Dr. Patterson’s laboratory works on the development of countermeasures against potential biological weapons. Her group focuses on the development of therapies and vaccines against naturally occurring pathogens that can cause sporadic but lethal outbreaks, and her most recent studies concentrate on hemorrhagic fever viruses. Dr. Patterson has been involved in the development of three vaccines against Ebola and two vaccines against Lassa fever that are undergoing further studies.

Her lab utilizes the maximum containment laboratory (BSL-4) at Texas Biomed.

Dr. Patterson helped develop a marmoset model used for multiple infectious agents:

  • Ebola virus
  • Marburg virus
  • Lassa fever
  • Eastern Equine Encephalitis virus

In The Lab

My laboratory has worked on the development of countermeasures against many select agents. This involved the development of three vaccines against Ebola, one with Emory University, one with Crucell (Janssen Pharmaceuticals), and one with Bavarian Nordic, all of which are undergoing further studies. The Department of Defense and NIH are committed to an Ebola and Marburg vaccine, and our lab is working with them toward this goal.

We have also worked with the University of Maryland on the development of two vaccines against Lassa fever, a hemorrhagic fever that causes serious outbreaks in West Africa. The zoonotic, single- stranded RNA virus responsible for Lassa fever (family Arenaviridae) causes infections in more than 500,000 persons every year, resulting in a roughly 10 percent fatality rate and many different forms of lasting health effects.

In collaboration with Dr. Ricardo Carrion, Jr. in our department, our lab developed the marmoset as a model for many infectious agents. Thanks to its size and behavior, this small non-human primate is a much better model organism than other larger, more aggressive non-human primates. To date, we have utilized the marmoset for the model development of Eastern Equine Encephalitis virus, Lassa fever virus, Ebola virus, and Marburg virus. The marmoset is an important model for our work, since the pathogenesis of these viral diseases in marmosets closely mimics that of human disease.

Our group worked with Dr. Charles Chui (UCSF) and identified a novel adenovirus associated with baboons (SAdV-C) in an acute respiratory outbreak in a baboon colony, which underscores the potential for cross-species transmission of adenoviruses between humans and non-human primates.
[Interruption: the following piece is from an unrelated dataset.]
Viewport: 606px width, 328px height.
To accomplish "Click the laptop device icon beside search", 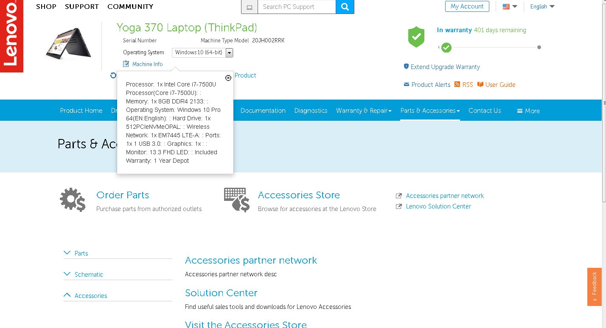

We are also working on the development of detection assays using novel technologies. One of the newest technologies is optofluidic analysis for amplification of free, direct detection of Ebola infection.

Main Technologies And Methods Used

  • Non human primate model (marmoset)
  • Viral growth requirements and particle characterization
  • Novel diagnostic technologies
  • Determination of vaccine efficacy